The --exact-mode option tells obipairing to bypass this first alignment step and proceed directly to exact alignment, at the cost of a longer computation time.

The exact alignment of the overlapping regions #

Once the overlap has been quickly identified using the FASTA-derived algorithm, the overlapping region as detected in this first step is extended by \(\Delta\) nucleotides at each end ( \(\Delta = 5\) by default and can be defined with the --delta option) to be exactly aligned using a semi-global alignment algorithm taking into account the sequence quality scores present in the fastq files. There are two versions of this algorithm, the left-align and the right-align version. The version used, left or right, depends on the length of the amplicon. Amplicons longer than the read length will be aligned with the left version. The shorter ones are aligned with the right version.

When the --exact-mode option is used, full length reads are aligned twice, once with the left version and once with the right version. The alignment with the highest score is used. This consequently increases computation time.

The exact alignment step adds the following tags to the FASTQ header for each read to report the quality of the alignment.
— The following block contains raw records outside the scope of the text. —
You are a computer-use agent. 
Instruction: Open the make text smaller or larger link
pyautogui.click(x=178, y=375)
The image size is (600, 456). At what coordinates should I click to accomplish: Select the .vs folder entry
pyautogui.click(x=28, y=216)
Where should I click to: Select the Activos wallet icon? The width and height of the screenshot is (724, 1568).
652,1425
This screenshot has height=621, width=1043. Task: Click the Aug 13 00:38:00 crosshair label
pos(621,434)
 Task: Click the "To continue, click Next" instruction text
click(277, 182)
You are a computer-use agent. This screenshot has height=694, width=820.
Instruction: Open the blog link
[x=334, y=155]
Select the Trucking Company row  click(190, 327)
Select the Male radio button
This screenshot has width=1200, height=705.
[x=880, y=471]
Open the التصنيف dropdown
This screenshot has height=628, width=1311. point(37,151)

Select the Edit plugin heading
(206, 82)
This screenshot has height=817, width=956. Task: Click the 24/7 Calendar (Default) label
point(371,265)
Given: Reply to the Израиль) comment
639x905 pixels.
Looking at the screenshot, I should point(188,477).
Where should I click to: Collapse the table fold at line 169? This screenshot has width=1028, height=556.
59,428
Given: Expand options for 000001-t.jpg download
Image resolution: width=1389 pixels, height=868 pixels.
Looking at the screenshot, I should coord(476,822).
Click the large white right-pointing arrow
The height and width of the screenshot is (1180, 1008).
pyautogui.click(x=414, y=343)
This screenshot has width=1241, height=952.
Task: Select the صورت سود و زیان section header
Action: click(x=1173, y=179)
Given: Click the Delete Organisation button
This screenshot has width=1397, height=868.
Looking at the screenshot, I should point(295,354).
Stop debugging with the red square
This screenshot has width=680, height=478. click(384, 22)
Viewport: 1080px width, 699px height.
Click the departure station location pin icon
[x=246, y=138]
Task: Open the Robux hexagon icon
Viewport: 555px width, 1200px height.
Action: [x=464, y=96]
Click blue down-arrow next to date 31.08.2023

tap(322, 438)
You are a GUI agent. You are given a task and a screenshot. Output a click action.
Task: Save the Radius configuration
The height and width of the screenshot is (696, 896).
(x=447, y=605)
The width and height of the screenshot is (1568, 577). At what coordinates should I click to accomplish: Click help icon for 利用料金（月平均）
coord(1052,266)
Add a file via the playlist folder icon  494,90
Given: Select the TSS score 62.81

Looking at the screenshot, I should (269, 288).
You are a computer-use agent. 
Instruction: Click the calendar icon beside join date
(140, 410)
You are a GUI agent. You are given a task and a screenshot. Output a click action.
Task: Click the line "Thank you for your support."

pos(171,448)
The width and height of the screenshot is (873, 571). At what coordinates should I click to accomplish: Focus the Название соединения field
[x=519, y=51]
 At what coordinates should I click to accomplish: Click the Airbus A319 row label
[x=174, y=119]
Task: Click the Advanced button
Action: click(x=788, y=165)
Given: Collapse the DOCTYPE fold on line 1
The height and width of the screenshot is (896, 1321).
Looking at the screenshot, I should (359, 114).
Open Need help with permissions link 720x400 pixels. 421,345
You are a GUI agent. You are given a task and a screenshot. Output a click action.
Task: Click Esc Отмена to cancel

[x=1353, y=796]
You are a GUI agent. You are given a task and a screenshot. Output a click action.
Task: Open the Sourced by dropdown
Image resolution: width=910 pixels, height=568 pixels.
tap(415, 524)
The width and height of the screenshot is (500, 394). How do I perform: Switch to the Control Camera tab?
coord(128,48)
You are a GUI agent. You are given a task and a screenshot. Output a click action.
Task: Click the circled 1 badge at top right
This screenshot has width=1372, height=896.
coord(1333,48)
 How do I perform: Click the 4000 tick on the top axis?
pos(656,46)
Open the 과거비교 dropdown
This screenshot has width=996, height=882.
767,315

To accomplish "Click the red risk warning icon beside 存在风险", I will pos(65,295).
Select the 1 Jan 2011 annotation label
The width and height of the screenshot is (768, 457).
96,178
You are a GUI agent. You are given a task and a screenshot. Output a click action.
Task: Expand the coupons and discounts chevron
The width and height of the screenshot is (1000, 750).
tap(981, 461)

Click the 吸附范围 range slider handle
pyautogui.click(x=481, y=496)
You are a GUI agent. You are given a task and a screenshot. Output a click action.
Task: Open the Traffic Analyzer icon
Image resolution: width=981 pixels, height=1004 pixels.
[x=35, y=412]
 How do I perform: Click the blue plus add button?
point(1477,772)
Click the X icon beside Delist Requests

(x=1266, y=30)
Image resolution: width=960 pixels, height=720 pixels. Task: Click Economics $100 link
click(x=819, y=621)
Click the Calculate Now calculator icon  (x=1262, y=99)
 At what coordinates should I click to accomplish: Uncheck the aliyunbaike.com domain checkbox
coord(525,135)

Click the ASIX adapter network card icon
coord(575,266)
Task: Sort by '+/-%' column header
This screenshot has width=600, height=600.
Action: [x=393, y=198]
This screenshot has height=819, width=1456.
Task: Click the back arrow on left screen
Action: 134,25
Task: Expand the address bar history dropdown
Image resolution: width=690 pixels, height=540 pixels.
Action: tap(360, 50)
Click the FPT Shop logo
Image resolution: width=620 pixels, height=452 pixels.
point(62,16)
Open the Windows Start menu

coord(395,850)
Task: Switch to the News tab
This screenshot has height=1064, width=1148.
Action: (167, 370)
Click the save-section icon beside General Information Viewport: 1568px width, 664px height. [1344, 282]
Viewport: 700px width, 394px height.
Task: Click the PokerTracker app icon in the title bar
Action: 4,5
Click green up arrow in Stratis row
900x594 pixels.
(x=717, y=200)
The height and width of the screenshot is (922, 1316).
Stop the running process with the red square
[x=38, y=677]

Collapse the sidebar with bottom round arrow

ali_dir: indicates the mode of the used exact alignment left or right.
ali_length: the length of the aligned overlapping region (including gaps).
seq_a_single: the length of the unaligned region on the forward read.
seq_ab_match: the number of matches in the aligned overlapping region.
seq_b_single: the length of the unaligned region on the reverse read.
score: the raw score of the alignment (the sum of the elementary scores for each aligned position).
score_norm: seq_ab_match divided by ali_length.
pairing_mismatches: a description of the mismatches between the reads (this tag is not added if the --without-stat is set). It is expressed as a JSON map with keys describing the mismatch and values corresponding to the position of the mismatch in the reconstructed full length amplicon.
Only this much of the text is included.